▶ _Passage du texte_
● ● ● ● ●

Quels ont été vos axes de travail depuis votre arrivée ?  
D’abord, il m’a semblé crucial de faire en sorte que les musiciens de l’OPRL acquièrent leur autonomie artistique, qu’ils partagent le pouvoir et deviennent indépendants. Un orchestre est une entité permanente et stable qui voit défiler des directeurs musicaux plus éphémères. Il doit dès lors être pensé comme une structure autonome où la permanence de style, un aplomb artistique et un certain degré d’excellence doivent être cultivés. Grâce à sa souplesse artistique, l’OPRL peut tendre facilement vers cette autonomie.  C’est un travail qui se fait de commun accord avec les musiciens. J’aimerais, au terme du processus, que nous devenions un peu l’équivalent belge de l’Orchestre du Concertgebouw d’Amsterdam.   

J’ai souhaité par ailleurs transformer l’OPRL en une phalange du XXIe siècle à l’écoute de la modernité. Il doit être un corps dynamique ancré dans sa ville et perdre ses réflexes d’institution reposant sur sa seule histoire. Les expériences récentes OPRL+ et Music Factory permettent d’ancrer l’OPRL dans le quotidien des gens. Cette idée fut à la base de mon projet, tant elle favorise une plus grande diversité du public et son renouvellement.  

Comment y parvient-on ?
Il faut fédérer les équipes et proposer un projet artistique qui tire tout le monde vers le haut. C’est ma manière de concevoir le métier. La démarche est la même lorsqu’on s’adresse aux spectateurs. Il ne faut pas faire table rase du passé mais être soucieux de faire en sorte que tout le monde participe au projet, qui doit évoluer pour cela en douceur. La transmission, la pédagogie s’avèrent des démarches capitales pour maintenir le lien avec le public, c’est du reste un des aspects les plus agréables de la profession.  

Comment l’OPRL est-il perçu à l’étranger ?
Aujourd’hui, il jouit d’une excellente image, il est considéré comme l’un des orchestres les plus dynamiques d’Europe, c’est une belle endormie qui connaît désormais un nouvel éveil. Sa réussite internationale résulte de trois lignes de force : une salle de qualité, des musiciens impliqués et professionnels, un répertoire ciblé. Le choix d’une personnalité flamboyante comme Gergely Madaras en tant que Directeur musical renforce cette image.  

Quelles stratégies un orchestre doit-il développer pour continuer à être de son temps ?

● ● ● ● ●

▶ _Données recueillies_

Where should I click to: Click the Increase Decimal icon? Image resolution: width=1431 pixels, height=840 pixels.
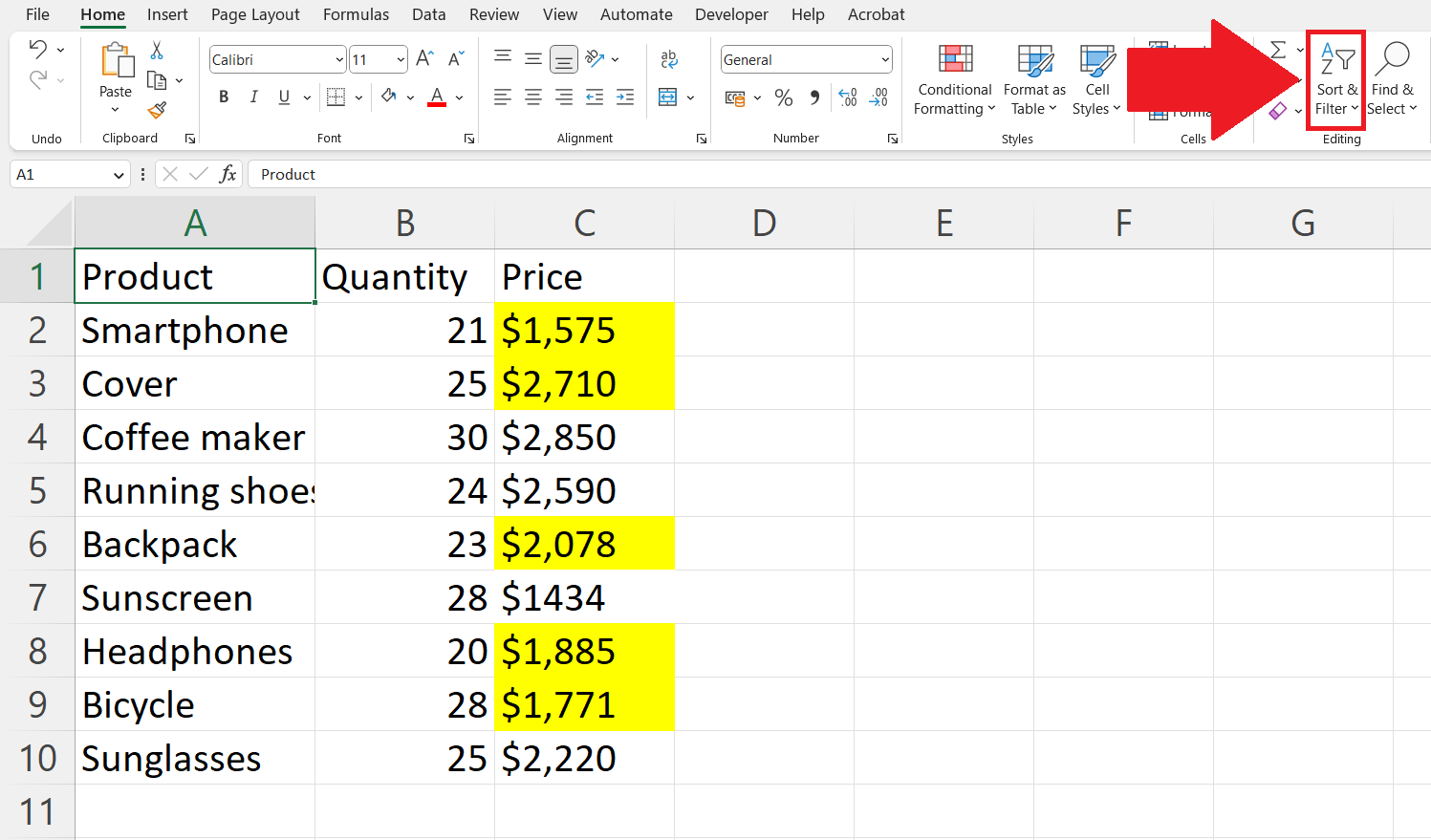pyautogui.click(x=847, y=97)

● ● ● ● ●

▶ _Consigne_
Résumez en deux phrases l'entretien sur l'OPRL.

▶ _Solution proposée_
La personne interrogée a cherché à rendre les musiciens de l'OPRL artistiquement autonomes et à faire de l'orchestre une phalange du XXIe siècle ancrée dans sa ville, notamment grâce à OPRL+ et à Music Factory. À l'étranger, l'OPRL jouit aujourd'hui d'une excellente image, fondée sur une salle de qualité, des musiciens impliqués et professionnels et un répertoire ciblé.